Scottish American (SCAM or SAINTS) has announced its annual results for the year ended 31 December 2018. In what it describes as a challenging year for markets, the trust provided NAV and share price total returns of -2.4% and -1.6% respectively. The announcement highlights that these returns are ahead the total return from global equities of -3.4%, and that returns were assisted by the strong operational performance of many of its portfolio as well as by the performance of the trust’s property investments. Unfortunately, the announcement does not include the manager’s review, or any additional detail regarding performance attribution, so it difficult for us to comment on this at this point. However, some of the Chairman’s thoughts on performance and outlook are included below.
Thirty-nine years of consecutive dividend growth
SCAM’s full year dividend, including a recommended final dividend of 2.925p, is 11.50p per share. This fully covered dividend is 3.6% higher than the 2017 dividend, extending the Company’s record of dividend increases to thirty-nine consecutive years.
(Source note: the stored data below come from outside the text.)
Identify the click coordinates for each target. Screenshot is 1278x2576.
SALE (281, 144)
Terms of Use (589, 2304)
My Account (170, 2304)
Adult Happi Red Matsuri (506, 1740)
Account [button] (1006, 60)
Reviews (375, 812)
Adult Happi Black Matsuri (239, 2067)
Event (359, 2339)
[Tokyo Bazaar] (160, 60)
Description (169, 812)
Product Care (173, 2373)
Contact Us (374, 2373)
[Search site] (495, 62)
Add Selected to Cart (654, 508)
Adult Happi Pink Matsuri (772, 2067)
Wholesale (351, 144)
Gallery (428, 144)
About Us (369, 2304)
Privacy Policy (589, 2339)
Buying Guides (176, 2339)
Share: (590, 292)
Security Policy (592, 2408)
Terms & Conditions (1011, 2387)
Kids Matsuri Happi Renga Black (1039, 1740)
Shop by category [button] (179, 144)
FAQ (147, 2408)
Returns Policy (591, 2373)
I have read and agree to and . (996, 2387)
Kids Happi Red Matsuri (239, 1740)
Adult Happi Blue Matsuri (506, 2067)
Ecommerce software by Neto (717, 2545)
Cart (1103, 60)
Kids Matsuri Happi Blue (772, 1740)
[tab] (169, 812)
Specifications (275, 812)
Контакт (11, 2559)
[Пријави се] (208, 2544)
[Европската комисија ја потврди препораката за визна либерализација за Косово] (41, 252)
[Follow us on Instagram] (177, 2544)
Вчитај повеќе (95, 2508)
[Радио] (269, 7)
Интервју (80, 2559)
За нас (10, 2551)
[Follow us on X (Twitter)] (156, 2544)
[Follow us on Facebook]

The announcement highlights that this increase is ahead of UK CPI inflation over the same period, which was 2.1%.
Chairman’s comments on total return performance
“Over the year your investment in SAINTS delivered a share price total return of -1.6% and the net asset value total return (capital and income) was -2.4%. Global Equities fell 3.4% over 2018. It is encouraging that, having outperformed a strong market last year, the Trust has more than held its own in the end-of-year downturn. As always however we would caution against reading too much into short term relative performance. The Managers and your Board have a long-term perspective and the Company’s portfolio of investments differs markedly from the make-up of the global equity index against which performance is often compared. This differentiated portfolio is necessary and appropriate in order for the Company to deliver a high and growing income stream, as well as to deliver real growth in the Company’s capital.
Nonetheless, it is worth highlighting that the Company’s property investments have delivered both a high income and capital growth in a year when many parts of the property market have struggled. This is a notable outcome of the property managers’ emphasis on strength of covenant and the consequent evolution of the portfolio away from the retail sector, and this latter shift should increase the resilience of the portfolio to any further weakness from the UK consumer. Pleasingly, SAINTS’ equities held up relatively well in the troubled last quarter. And, as in previous years, returns over 2018 have been helped by the sound operational performance of the companies in which the portfolio is invested. The principal contributors to and detractors from performance and the changes to the equity, property and bond investments are explained in more detail in the Managers’ Review.”
Chairman’s comments on outlook
“Last year I suggested that the likelihood of continued economic growth around the world seemed strong, but that concerns relating to valuations and rising interest rates made share price progress less than certain. This year the opposite may be the case, both because economic growth is likely to slow as the cycle progresses and trade wars loom large and because recent falls make equity valuations appear more reasonable. Appearances may be deceptive however, particularly if corporate earnings growth slows dramatically from the strong levels of 2018.
Wild cards such as Brexit, the extent of any slowdown in China, international trade relations and the broader geopolitical risk around China and the US make predictions challenging as quite different outcomes are entirely possible. Against this uncertain background, the Board and the Managers continue to view it as a strength that the Company’s underlying investments are closely aligned with its long-term objectives. Holdings in companies which maintain dividends in troubled times, and which also grow cashflows and dividends ahead of inflation over the long term, should help SAINTS to do the same, and the resilience shown by the property portfolio also bodes well for the future.
The Board and the Managers remain alert to both potential opportunities and challenges. In the current environment the Managers are correctly focussed on the resilience and dependability of the Company’s holdings, as well as their long-term growth potential, as is explained further in their report. As a Board, we remain of the view that a long-term approach based on investing for sustainable growth is the best route to achieving SAINTS’ aim of growing the dividend over time. We have great confidence in the Managers’ approach, and this confidence has been strengthened by another year of generally encouraging operational performance from the holdings in the portfolio.”
About Scottish American
Scottish American invests in a broad range of UK and international assets. It invests mainly in equity markets, but other investments may be held from time to time including bonds, property and other asset classes. There are no pre-defined maximum or minimum exposure levels for asset classes, sectors or regions.
The Board caution that Scottish American’s performance in any one year is likely to differ from that of its benchmark index, sometimes by a significant amount. In order to achieve real growth in the dividend, the focus of the portfolio is on listed equities. The equity portfolio consists of shares listed both in the UK and in overseas markets. The portfolio is diversified across a range of holdings with little regard paid to the weighting of individual companies in the composite benchmark index.
Scottish American is managed by Edinburgh based managed by Baillie Gifford & Co.